Demand for the relative safety of short-term government debt prompted investors Tuesday to buy up $32 billion in new three-month bills (UST3MO) (usually considered as a risk-free benchmark return on U.S. assets) at an unprecedented yield of 0%. The rock-bottom yield is the lowest since the government began auctioning the securities in 1929 demonstrating once again that investors are eager to simply get their principle back.
According to WSJ, the three-month yield fell to between negative 0.1% and 0.2%. However, there was no confirmation if trades were executed at these levels. The yield on the benchmark 10-year note (UST10Y) rose by 28/32 yielding 2.65%. The five-year price rose by 18/32 and yielded 1.609%, while the two-year gained 5/32, for a yield of 0.854%. 30-Year Treasury rose 2 20/32, yielding 3.044%.
Despite some signs that credit conditions are improving, minus-zero-yields suggest that the appetite for the safety of T-bills isn’t lessening.

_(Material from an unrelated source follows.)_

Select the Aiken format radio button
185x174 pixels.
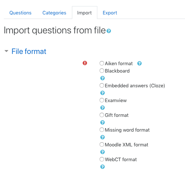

Investors are still seeking a haven in the relative safety of government debt as well betting on a deflationary scenario in the coming months.
Treasurys have returned 11.7% so far this fiscal year, according to an index compiled by Merrill Lynch (MER).
The Treasury Dept. announced Monday (Dec. 8) it will sell $28 billion in three-year notes on Wednesday and $16 billion in 10-year notes on Thursday.